**Exercise objective**: Taking the line with "The height and" as the first, copy every line through the end of the records below exactly. Do not include pictures.

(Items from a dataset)
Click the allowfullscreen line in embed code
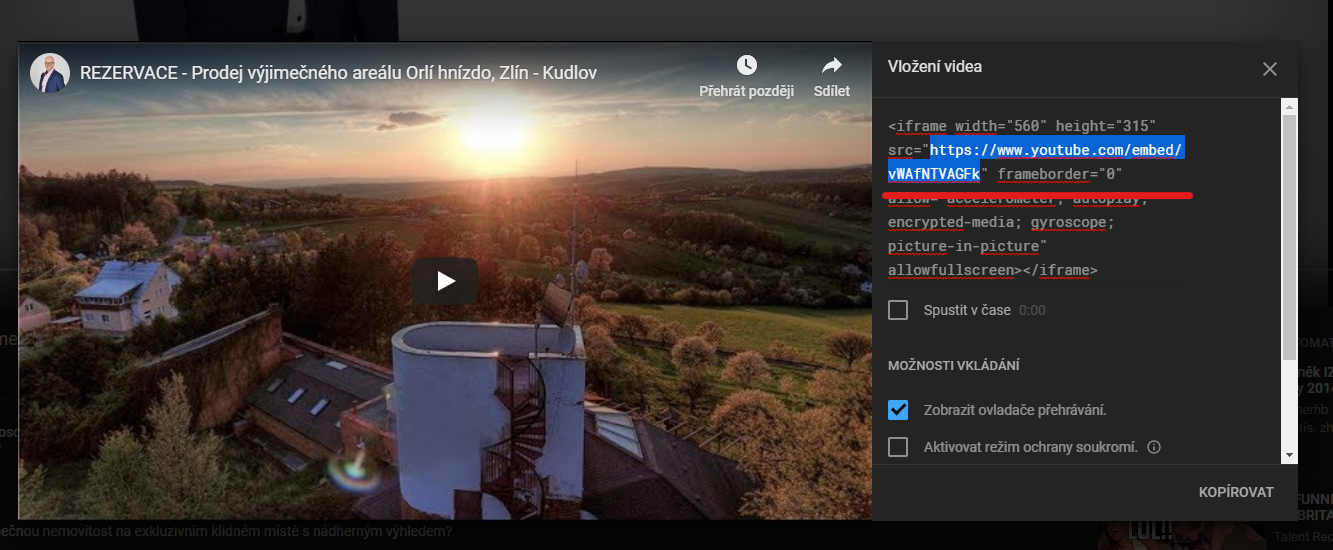 pyautogui.click(x=992, y=270)
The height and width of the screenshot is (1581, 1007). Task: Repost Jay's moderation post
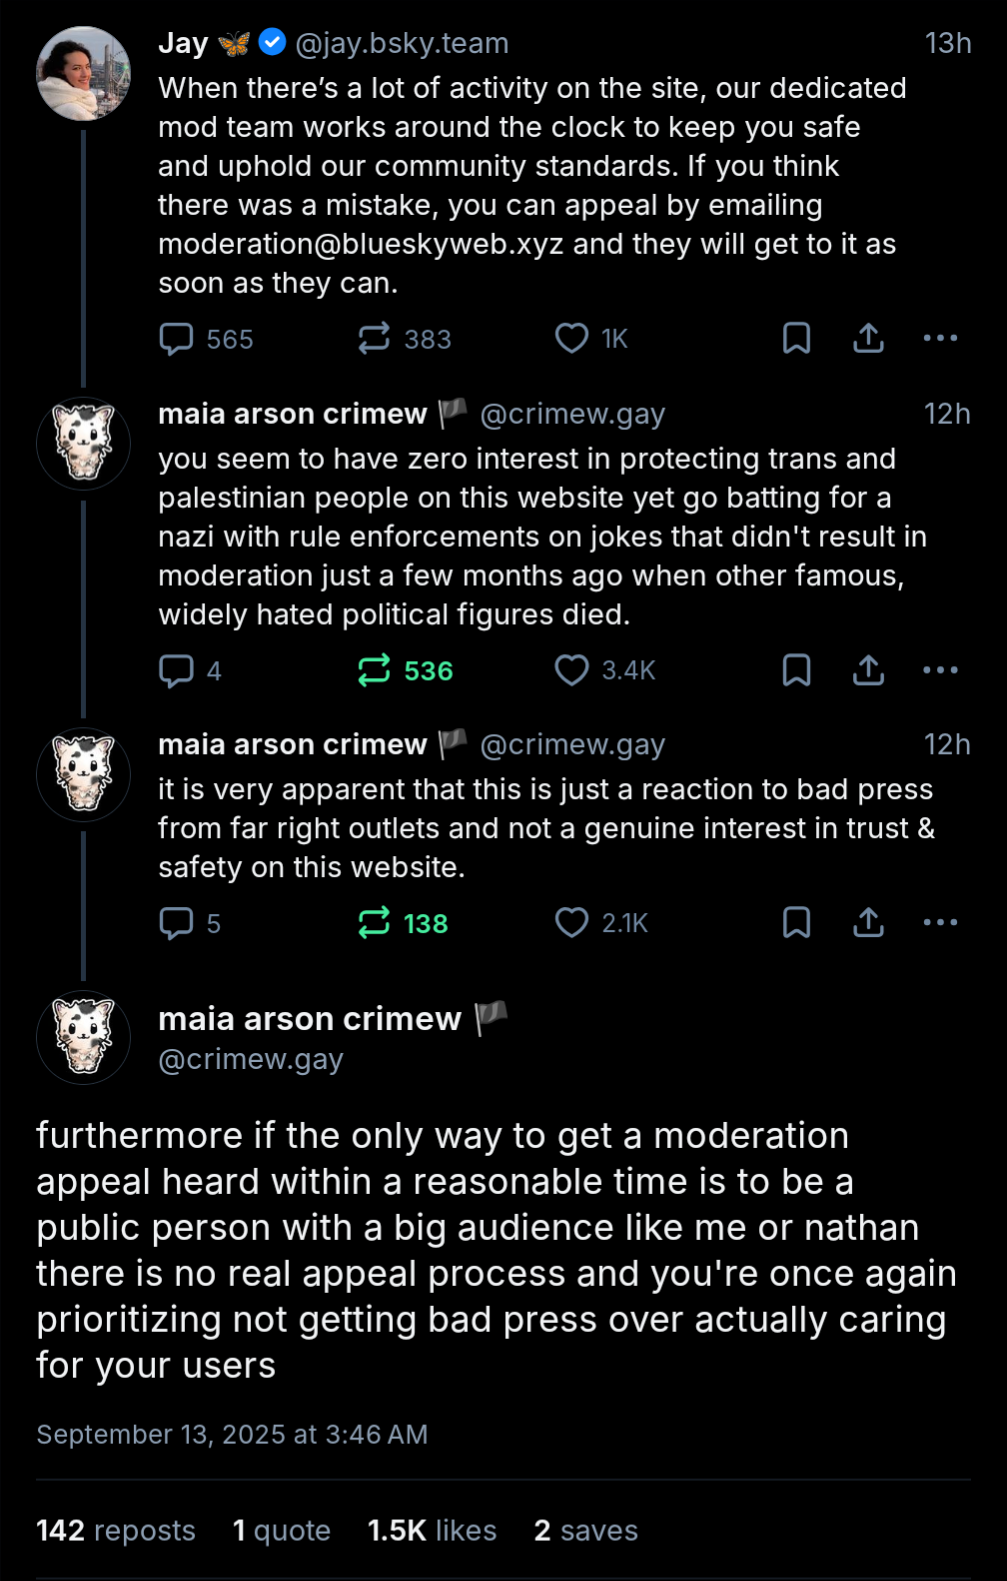tap(374, 339)
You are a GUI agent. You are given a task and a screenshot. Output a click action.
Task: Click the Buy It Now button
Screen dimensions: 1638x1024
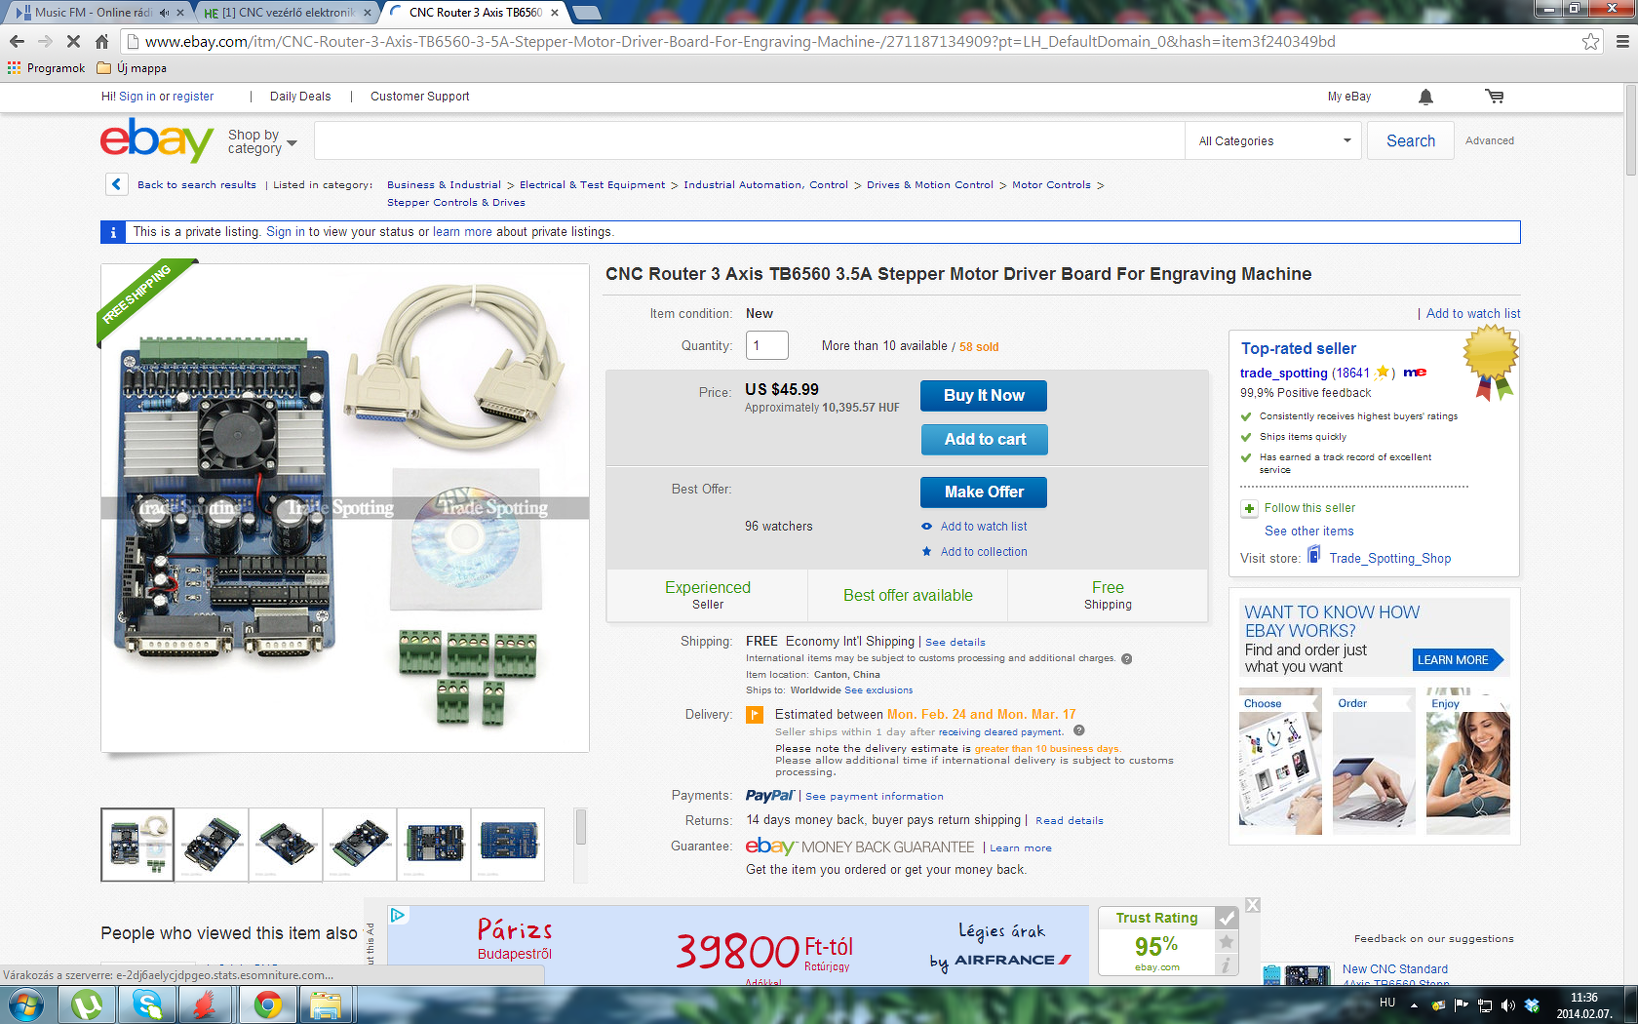(984, 396)
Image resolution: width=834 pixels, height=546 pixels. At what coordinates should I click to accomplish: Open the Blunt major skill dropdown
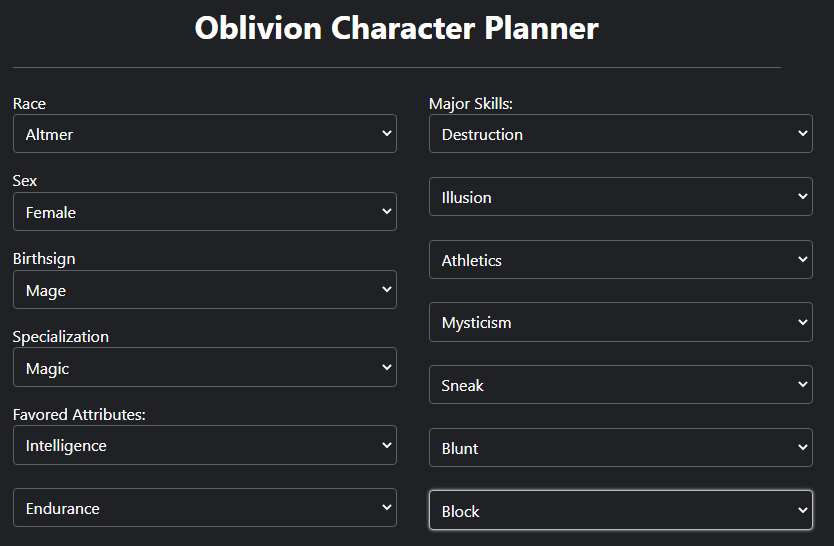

**The completed task**:
The height and width of the screenshot is (1581, 1007). Task: Repost Jay's moderation post
tap(374, 339)
You are a GUI agent. You are given a task and a screenshot. Output a click action.
Task: Click the Buy It Now button
Screen dimensions: 1638x1024
(984, 396)
Image resolution: width=834 pixels, height=546 pixels. At what coordinates should I click to accomplish: Open the Blunt major skill dropdown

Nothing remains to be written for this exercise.